日本で1個100円のハンバーガーが米国で1ドルであったとすれば、為替レートは、1ドル=100円で釣り合うと考えられます。これを 絶対的購買力平価説 といいます。

しかし、ある一時点の通貨の絶対的な価値(購買力)を把握するのはむずかしい問題です。そこで、2国間の物価の相対的な動きに着目することにしました。2国間の物価のどちらがより大きく変動したかを見ることにしたのです。
2国間の物価指数上昇率の差を インフレ格差 といいますが、2国間のインフレ格差から為替レートを決める方法を 相対的購買力平価説 といいます。
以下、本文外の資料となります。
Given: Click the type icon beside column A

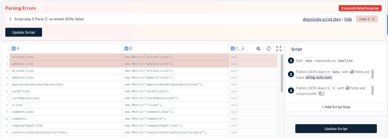Looking at the screenshot, I should (x=14, y=48).
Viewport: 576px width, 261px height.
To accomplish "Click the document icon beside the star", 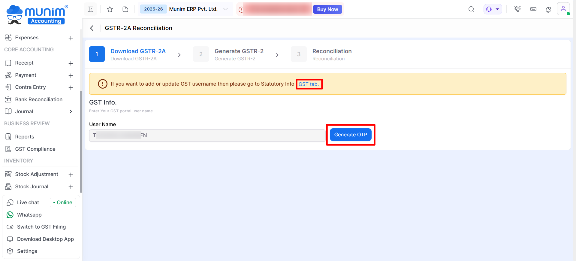I will pos(125,9).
購買力平価説は、 長期的な為替レートの動き を説明するのに適しています。

為替相場を決めるもの ≪為替心理説≫

為替心理説とは、「為替レートは、市場参加者が抱く投機的心理(思惑、期待、不安など)によって変動する」と考える学説のことです。フランスの経済学者、 アルベール・アフタリオン (1874-1956)が1926年に発表しました。

3.近代派理論

為替相場制度は、 1973年に変動相場制 へ移行しました。これに呼応して主要諸国は、資本(資金)の国際間の移動を自由化させる措置を取ったため、お金が 投機目的 で世界を飛び回るようになりました。
近代派理論は、こうした投機目的で動き回るお金が増えたことに着眼して導き出された理論で、ストックアプロ-チを中心に展開されています。

≪アセットアプローチ≫

アセットアプローチは、 ある一時点の金融資産(アセット)の保有高 に注目して、為替の需給関係を見ようとする理論です。金融資産の組合せのことをポートフォリオと呼ぶところから ポートフォリオ・アプローチ とも呼んでいます。

為替レートは、投資家による 国際間での資産選択を通して決定される資産価格 の一種で、異なる通貨建ての資産の 期待収益が等しく なるように決定されると考える理論です。
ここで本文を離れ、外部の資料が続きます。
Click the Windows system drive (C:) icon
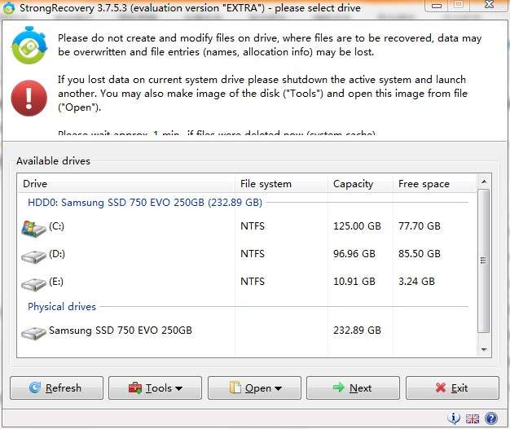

期待収益率というのは、収益の実現がはっきりしない場合に予想される、平均的な収益率のことをいいます。簡単にいえば、 将来の予想平均収益率 のことです。

投資家は、将来に予想される利回りのほかに、キャピタルゲインやキャピタルロスというリスクを考慮して、国内外の資産にどれだけ投資するかを決めていきます。このポートフォリオに組み込まれる外貨建て金融資産と邦貨建て金融資産の 保有比率 によって、為替レートが決定されると考える理論です。